╭─ EXTRACTED RECORDS

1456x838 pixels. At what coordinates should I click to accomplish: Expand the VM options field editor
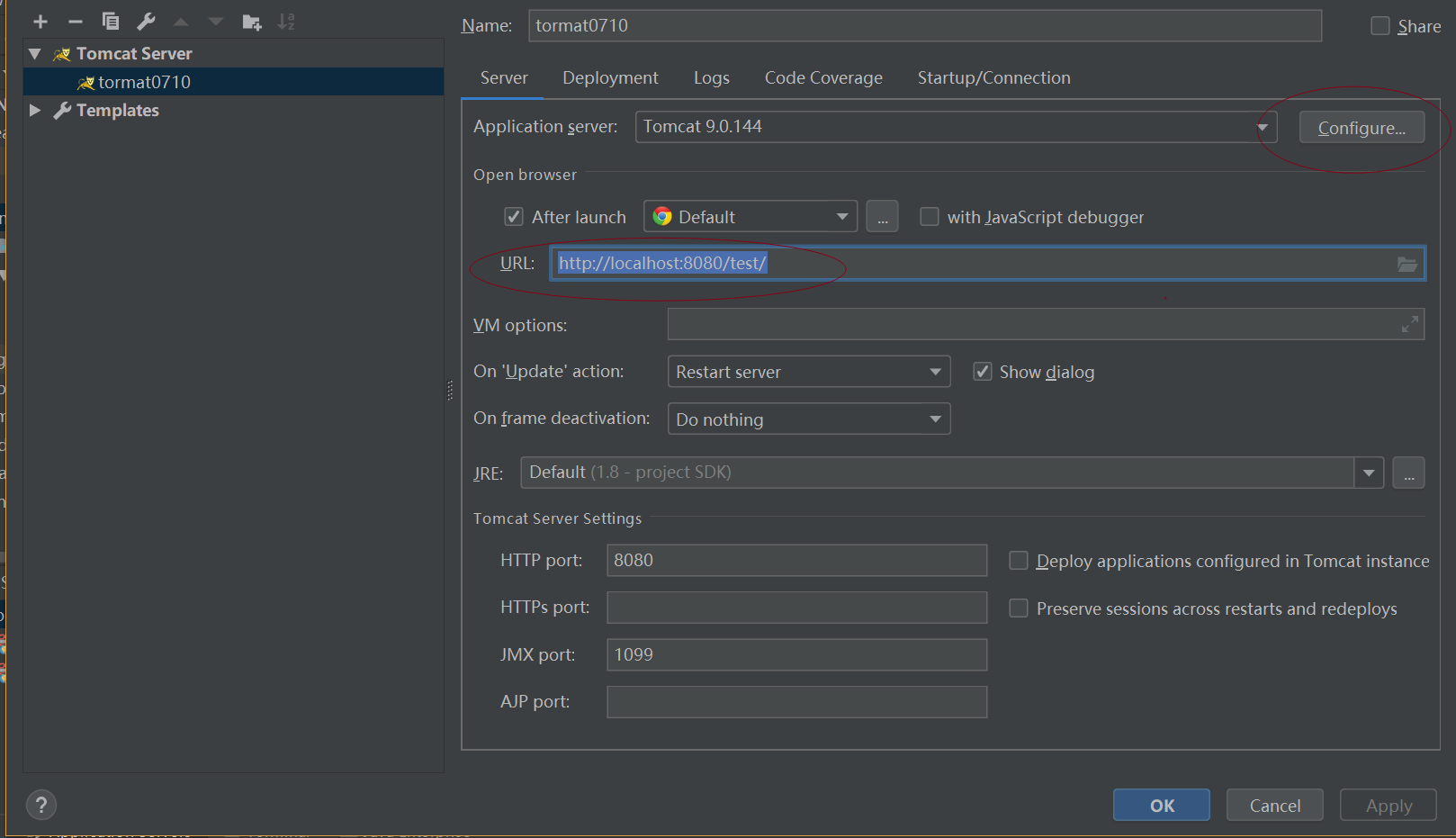coord(1410,324)
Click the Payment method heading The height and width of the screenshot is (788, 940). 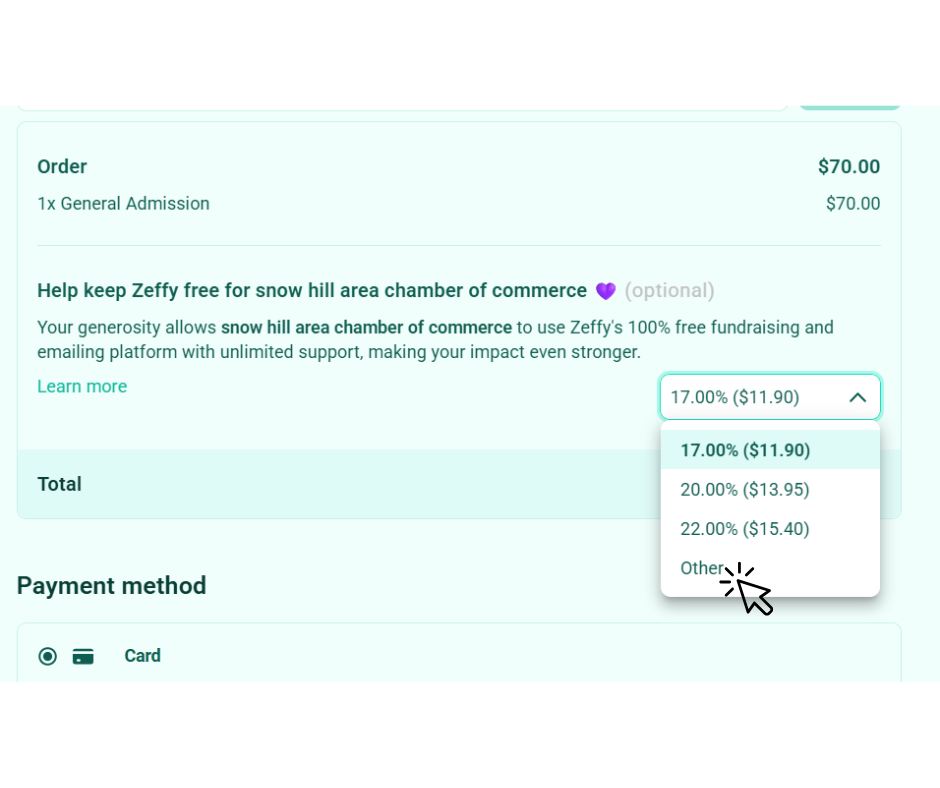112,585
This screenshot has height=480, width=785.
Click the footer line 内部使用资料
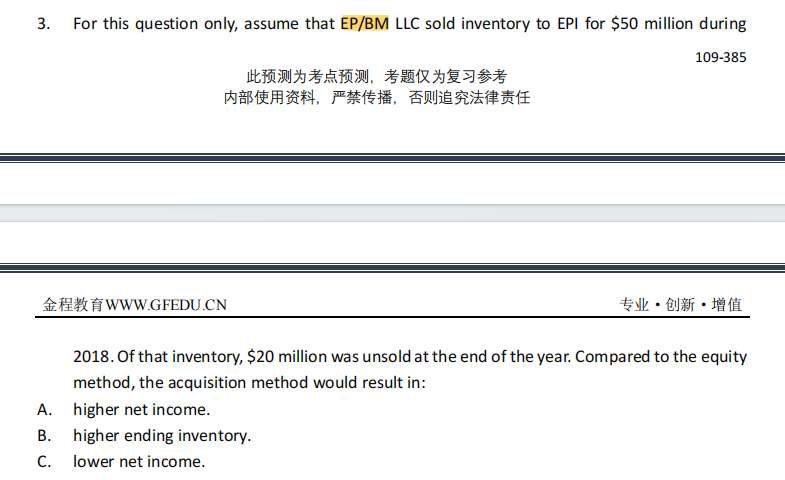point(376,97)
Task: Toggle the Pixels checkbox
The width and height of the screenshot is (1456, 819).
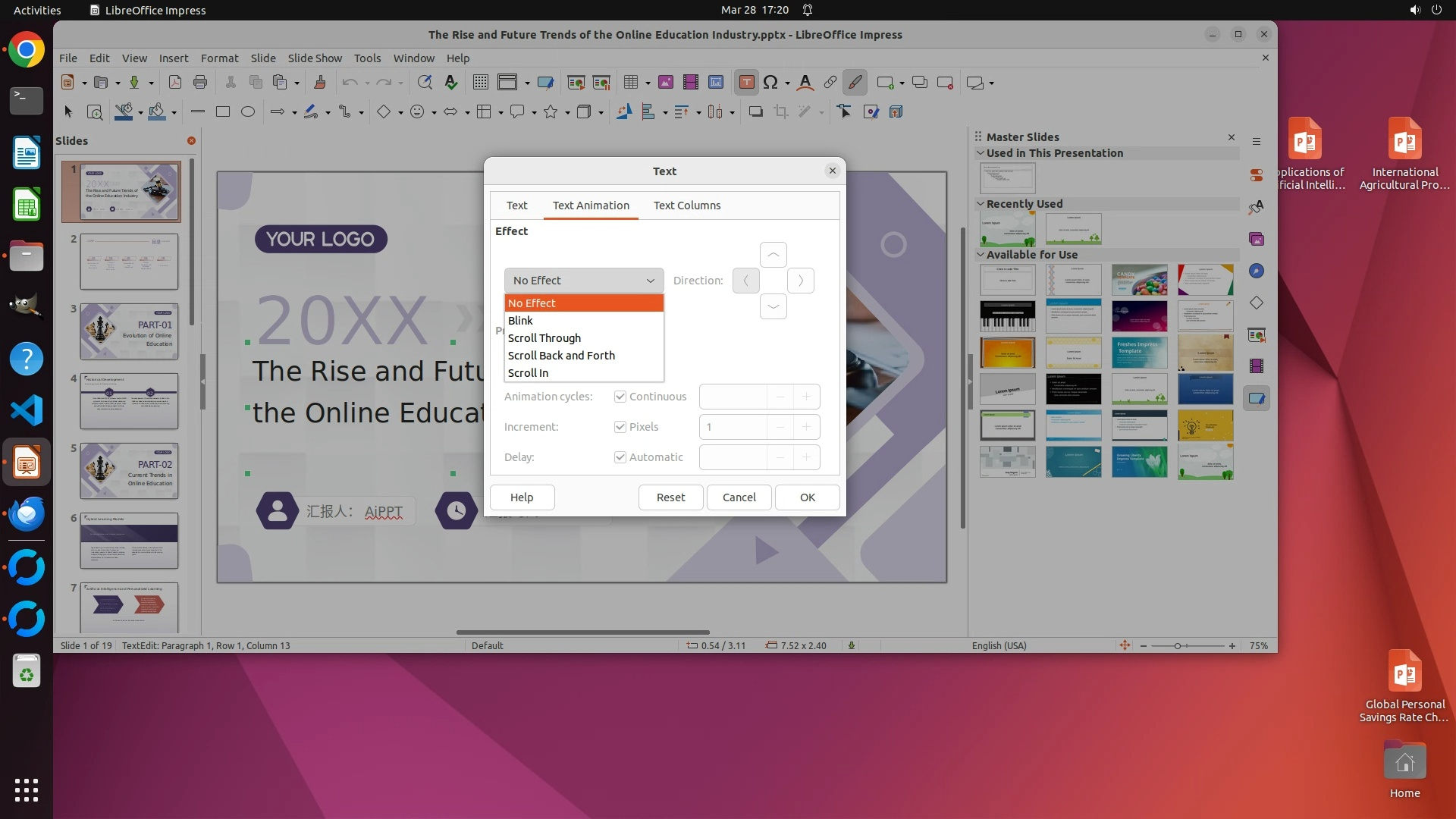Action: 620,427
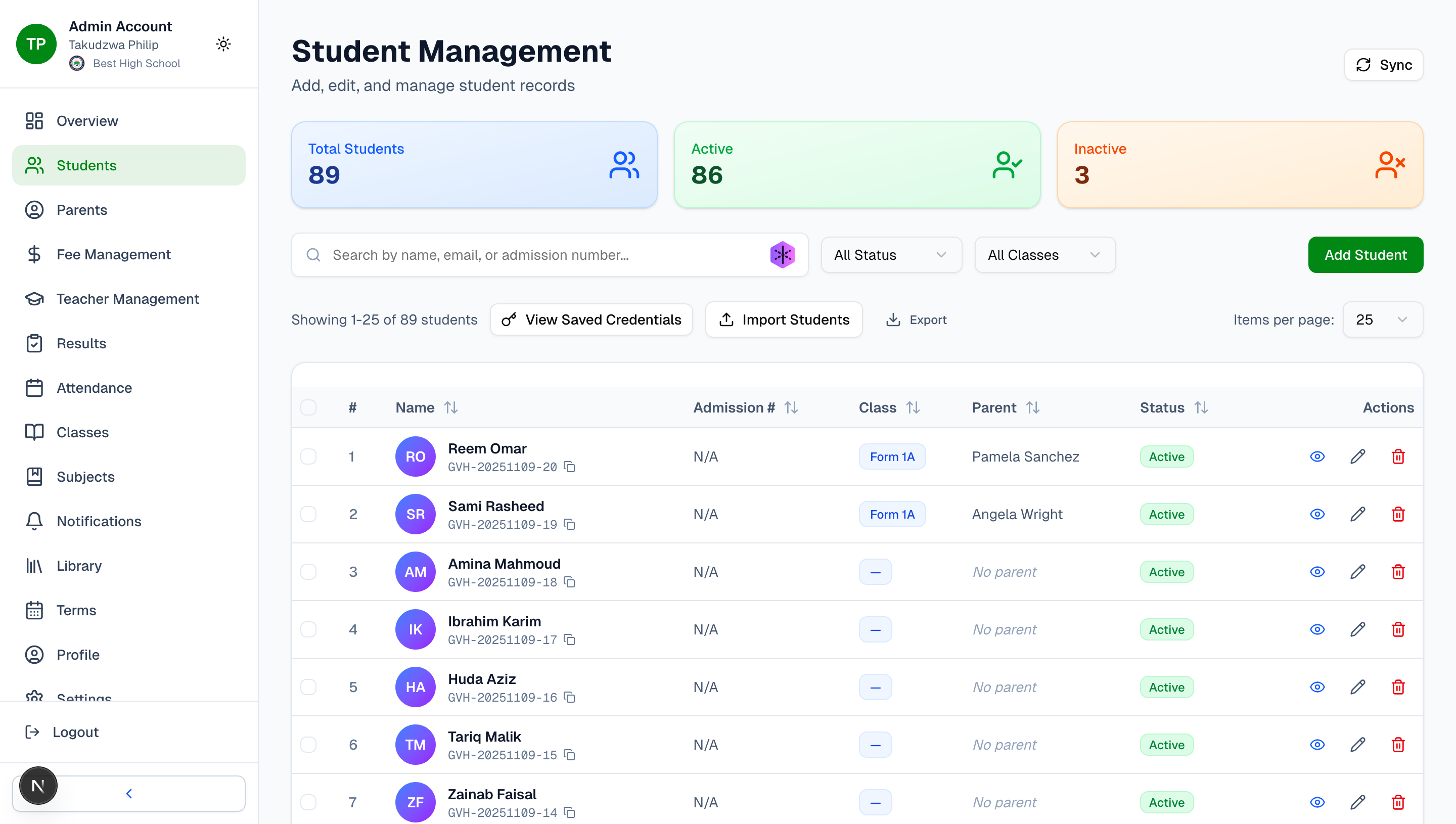Open the All Classes filter dropdown
Image resolution: width=1456 pixels, height=824 pixels.
point(1044,255)
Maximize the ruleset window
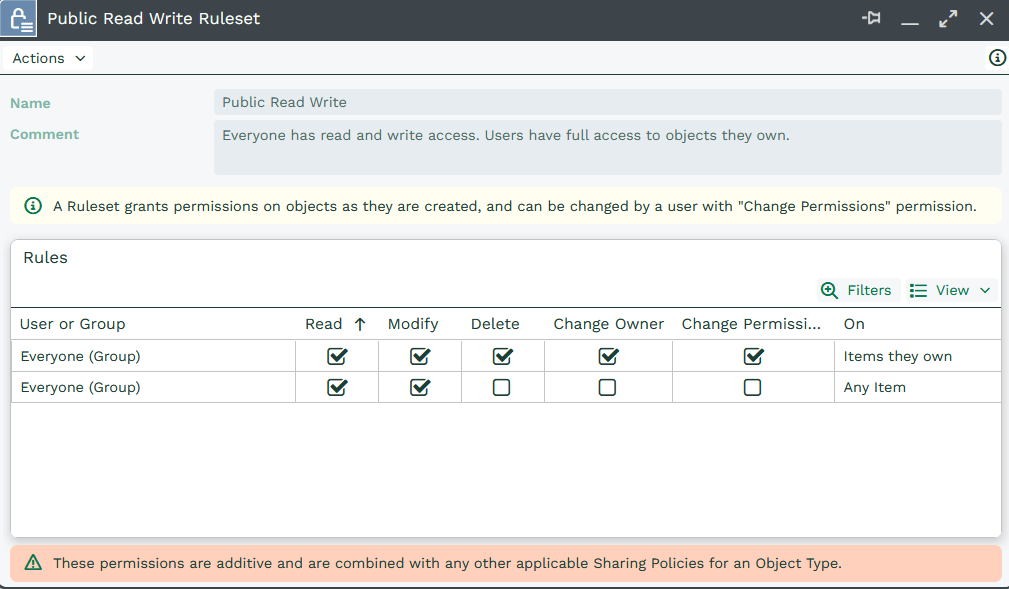 pyautogui.click(x=947, y=19)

╰─

--- REQUIRED WORK ---
Rewrite the items from the line containing "Task: Toggle the Pixels checkbox" through the end of the items, with "ruleset window" changed to "ruleset dialog" and everything else left as is. Omit the pictures.

--- ANSWER ---
Task: Toggle the Pixels checkbox
The width and height of the screenshot is (1456, 819).
Action: 620,427
Open the All Classes filter dropdown
Image resolution: width=1456 pixels, height=824 pixels.
point(1044,255)
Maximize the ruleset dialog
 pyautogui.click(x=947, y=19)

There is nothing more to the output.